____ ТЕКСТ ДЛЯ ЧТЕНИЯ

Пока мы стояли и разговаривали, подкатил, нарушая однообразие выжженного пейзажа, шикарный туристический западногерманский автобус: двухэтажный, разрисованный яркими пальмами, волнами и парусами, с темными противосолнечными окнами, с откидными спальными креслами — не автобус, а корабль, дитя 1986 года. Не распахнулась, не открылась, а о т о ш л а сверкающая дверь из правой его скулы, и стали выползать наружу голоногие, в шортах, панамах, шейных косынках белотелые и красно-обгорелые мюнхенские парнишки и девчонки, очкарики, старшеклассники, вялые и пресыщенные от впечатлений.
И нельзя было не подумать, глядя на их небрежные походки, как комфортна и бесстрастна их жизнь, регламентированы чувства, убоги страсти, отмерена температура желаний. Не зря две с половиной тысячи лет причесывали дикого человека. Впрочем, разве не случается и им укокошить родного дядю, а то и маму? И разве не бывает, что очкарик с компьютером не имеет понятия о том, что мама родила его не от папы, а от дедушки, что живет он не у папы, а у дяди, а дядина жена, оказывается, на самом деле ему мать, а отомстить он должен врагу, а враг — это его родной отец плюс дедушка… Юные акселераты вполне равнодушно скользят полусонными глазами по останкам древнего царства, но нет, все-таки в конце концов собираются, разминают длинные конечности и топают к развалинам.
А мы отправляемся еще к могиле Агамемнона, сидим в прохладном сумраке удивительного сооружения: тяжелые камни сведены древними мастерами в купол поразительной соразмерности, подобный полускорлупе яйца. И как всегда при виде подобной конструкции, лезут в голову всякие фантазии: да могила ли это? да они ли это построили? да как смогли?
Они, они, кто же еще! Люди не только рвали друг другу глотки — они изучали геометрию, тесали камни, выращивали виноград, ловили рыбу, ковали оружие и умели найти под землей воду, железо и золото. Но вдруг кто-то похищал жену, и тут все начиналось. Самый древний историк, Геродот, и тот так рассказывал о том, от «каких причин пошло кровопролитие»: мол, эллины, «внесли оружие в Азию прежде, нежели персы в Европу. Ибо персы думают, что похищать жен пристало несправедливцам, стараться мстить за похищенных — безумцам, благоразумные же люди оставляют сие без внимания, ибо ясно, что если бы женщины сами не хотели, их бы не похитили. Посему-то персы о похищенных своих азийских женщинах никакой заботы не имеют: эллины же из-за своей лакедемонянки собрали великий поход».

________
____ ФРАГМЕНТЫ ЛИСТИНГА

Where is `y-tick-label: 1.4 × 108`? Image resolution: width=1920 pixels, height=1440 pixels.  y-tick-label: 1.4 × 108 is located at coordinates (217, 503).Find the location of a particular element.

________
____ ФРАГМЕНТЫ ЛИСТИНГА

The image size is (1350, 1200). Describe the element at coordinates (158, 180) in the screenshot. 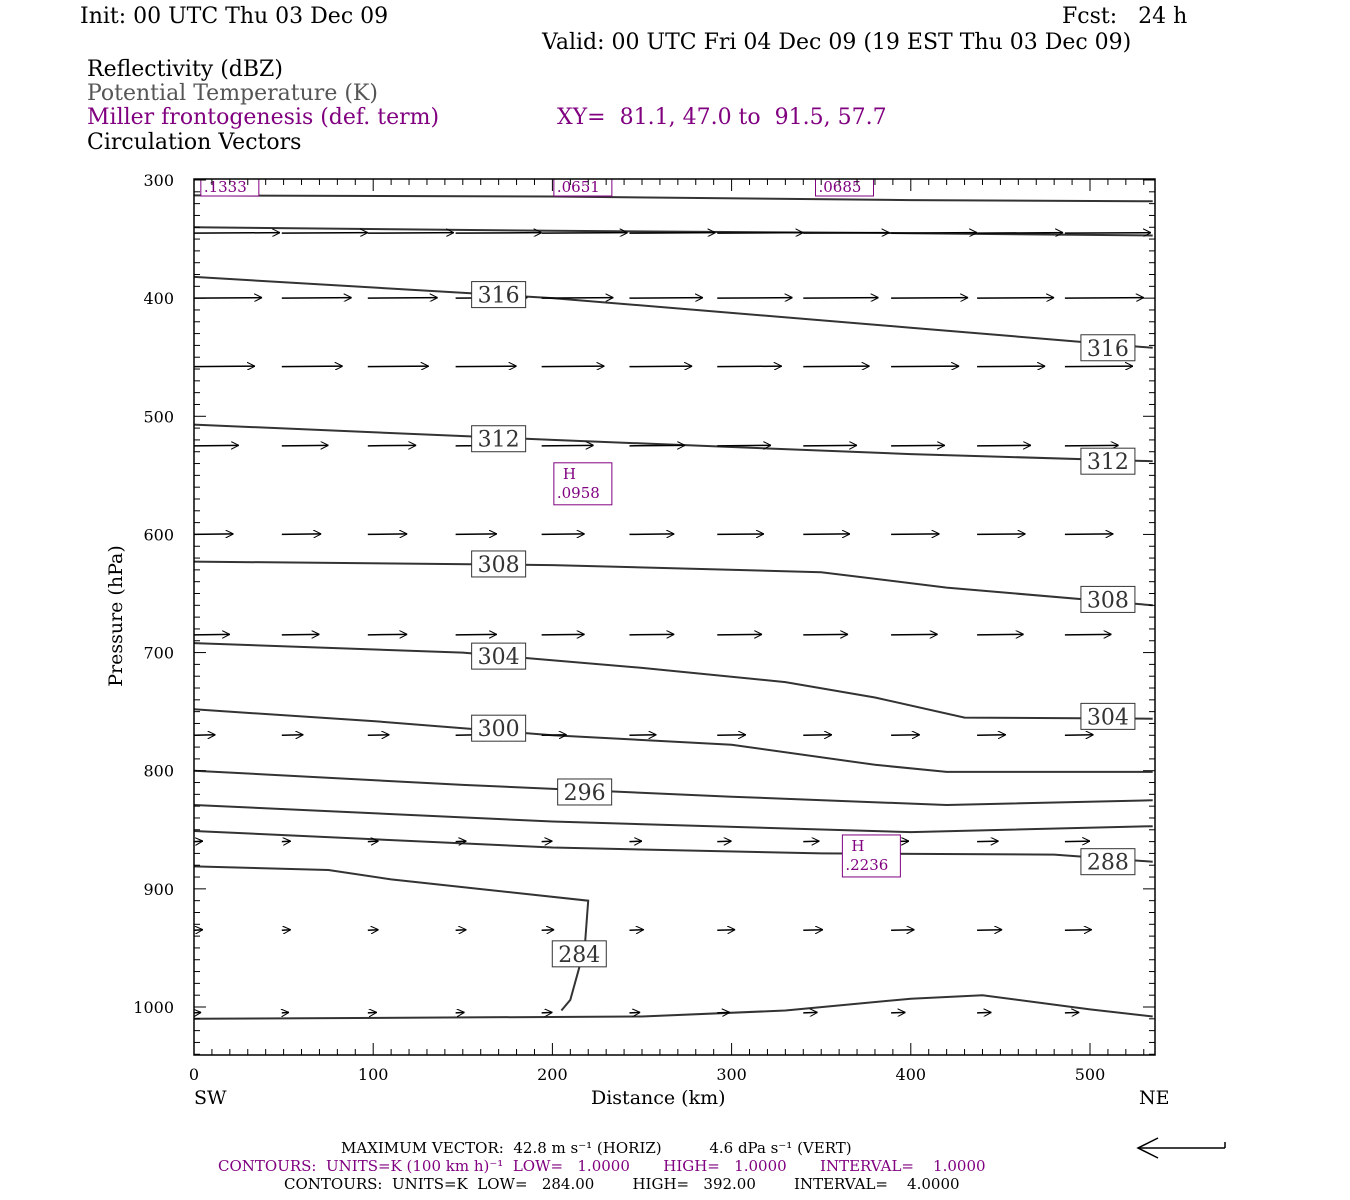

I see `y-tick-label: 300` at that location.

________
____ ФРАГМЕНТЫ ЛИСТИНГА

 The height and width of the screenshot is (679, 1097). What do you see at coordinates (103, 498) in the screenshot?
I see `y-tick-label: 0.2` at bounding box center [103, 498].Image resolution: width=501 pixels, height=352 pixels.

________

ЗАДАНИЕ 1:
Какого историка текст для чтения называет самым древним?
ЗАДАНИЕ 2:
Перепишите часть текста для чтения, которая открывается словами «Пока мы стояли» и завершается словами «пресыщенные от впечатлений.», поставив везде «лайнер» вместо «автобус».
ЗАДАНИЕ 3:
Напишите продолжение текста для чтения, начав сразу после его последнего предложения.

ОЖИДАЕМЫЙ ОТВЕТ 1:
Геродота.

ОЖИДАЕМЫЙ ОТВЕТ 2:
Пока мы стояли и разговаривали, подкатил, нарушая однообразие выжженного пейзажа, шикарный туристический западногерманский лайнер: двухэтажный, разрисованный яркими пальмами, волнами и парусами, с темными противосолнечными окнами, с откидными спальными креслами — не лайнер, а корабль, дитя 1986 года. Не распахнулась, не открылась, а о т о ш л а сверкающая дверь из правой его скулы, и стали выползать наружу голоногие, в шортах, панамах, шейных косынках белотелые и красно-обгорелые мюнхенские парнишки и девчонки, очкарики, старшеклассники, вялые и пресыщенные от впечатлений.

ОЖИДАЕМЫЙ ОТВЕТ 3:
Разумеется, теперь мы знаем, что причины даже самых первобытных войн бывали все же другие, но поводы вполне могли быть такими. Когда все готово к войне, когда настоящие причины начинают сталкиваться и наползать друг на друга, словно льдины, повод всегда отыщется, и благоразумие одних уже не остановит безумия других.
Еще два слова о Пелопоннесе, земле Микен, Спарты и Элиды. Наш путь привел нас в конце концов в Навплион, первую столицу новой Греции, которую борцы за ее освобождение, «капитаны», провозгласили в 1822 году. Маленький городок теперь ничем не примечателен, кроме этой исторической даты, но над ним, на горе, стоит гигантская крепость, выстроенная здесь в XVII веке венецианцами. Она создана по всем правилам позднего фортификационного искусства, продуманно, мощно и изысканно, с учетом уже существующей корабельной артиллерии, — ее не взять было ни с суши, ни с моря. Виды с ее стен открываются невероятные, впечатление она производит грандиозное. Но все-таки это нечто чуждое Греции, — от крепости веет холодом и рационализмом, грекам, как мне кажется, несвойственным. Чужая крепость, выстроенная наемниками по заказу захватчиков. Красивая, в абсолютной сохранности, господствующая над целым заливом, но все же какая-то не греческая. Ее выстроили, когда она уже, в сущности, была не нужна, не могла ничего изменить. Так тоже бывает: линкор еще строят, а он уже не нужен.
От выспренности хочется поскорее спуститься опять к земле, пусть сухой и колючей, но мирной и плодонасыщенной, жаркой и пряной, и к морю, украшенному белыми дальними парусами. «Так что ж мы медлим в море отважиться. / Как будто зимней скованы спячкою? / Скорее встанем, весла в руки, / Крепким напором на шест наляжем, / И оттолкнемся, в море открытое. / Направив парус, реей расправленный…» Так писал поэт Терпандр всего-навсего в седьмом веке до нашей эры. Этот Терпандр, уроженец Лесбоса, между прочим, был музыкантом и певцом в Спарте, поющим поэтом, бардом, как теперь говорится, и прославился тем, что изобрел семиструнную лиру вместо четырехструнной. Вот вам и седьмой век до нашей эры! Господи, как связаны между собою времена. И хотя еще Шекспир восклицал, что эта связь распалась, но нет, она жива — жива, пока живы люди, — барды, вспомните Терпандра!..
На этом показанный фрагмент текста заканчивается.